• _Work to complete_: Write out the entries again, changing every "screenshot" to "screen capture" and keeping everything else the same. Leave the pictures out of your answer.

Stored items:
# # # # #

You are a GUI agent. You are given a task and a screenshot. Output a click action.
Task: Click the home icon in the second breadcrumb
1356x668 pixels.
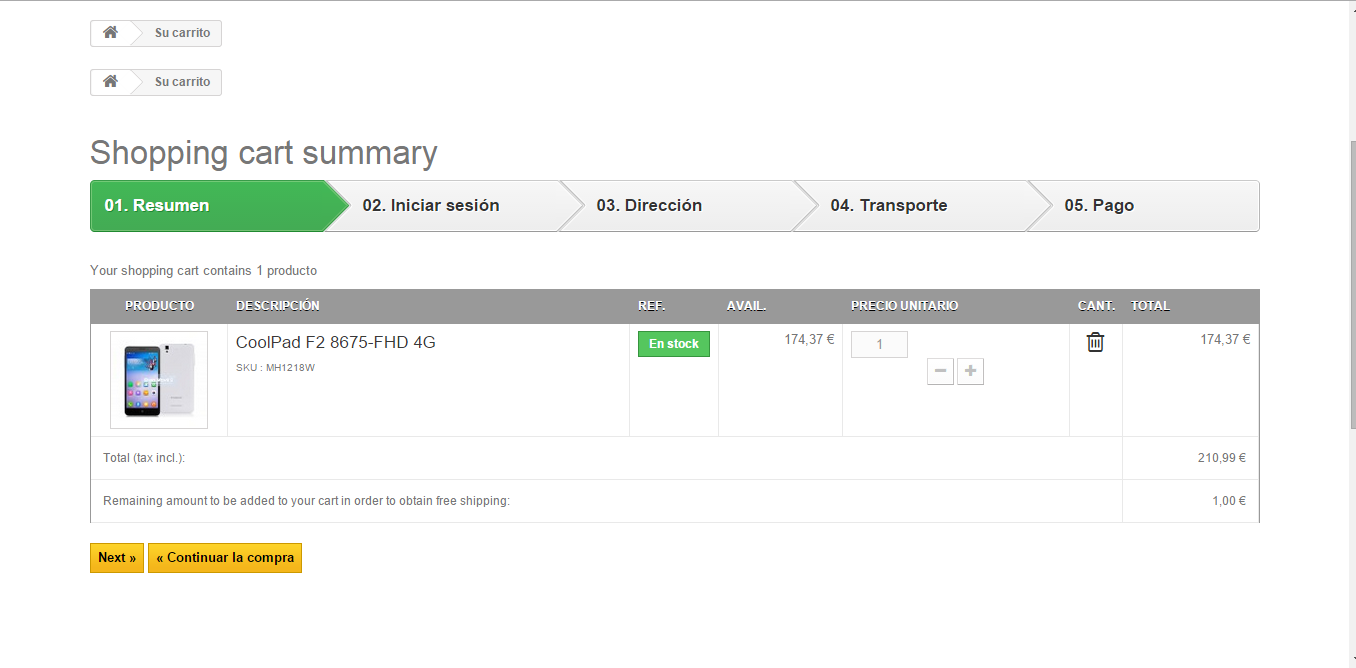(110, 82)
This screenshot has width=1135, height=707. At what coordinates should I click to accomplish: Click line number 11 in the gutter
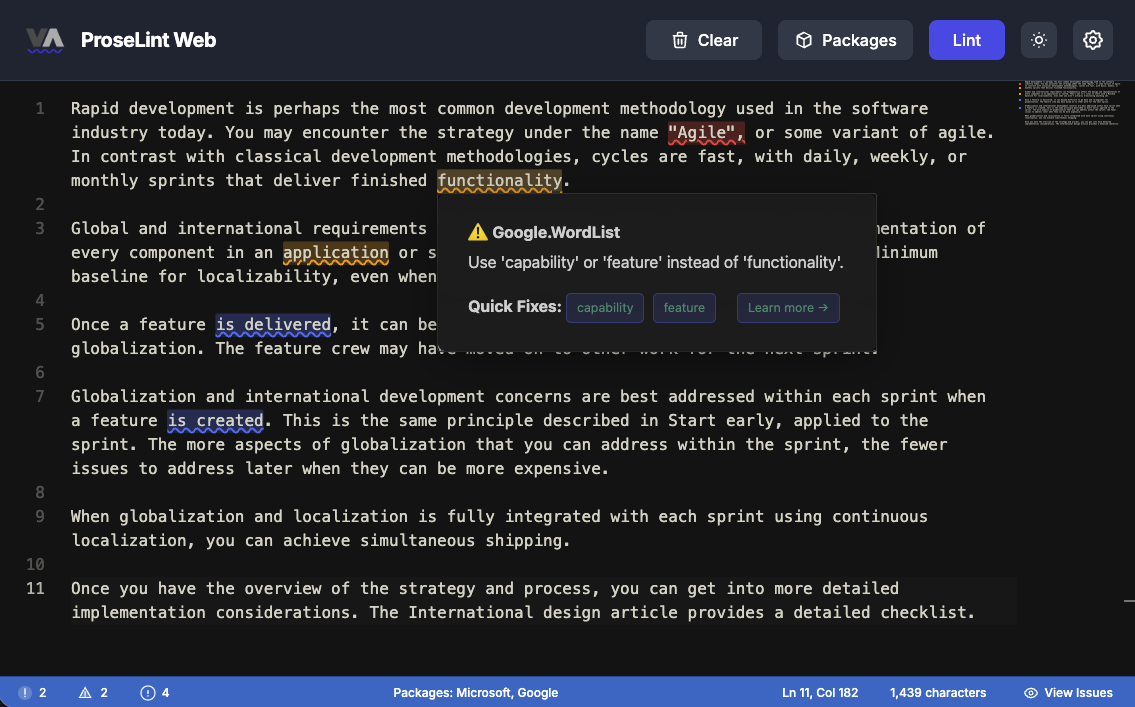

# # # # #

• _Complete response_:
You are a GUI agent. You are given a task and a screen capture. Output a click action.
Task: Click the home icon in the second breadcrumb
1356x668 pixels.
(110, 82)
This screen capture has width=1135, height=707. At what coordinates should I click to accomplish: Click line number 11 in the gutter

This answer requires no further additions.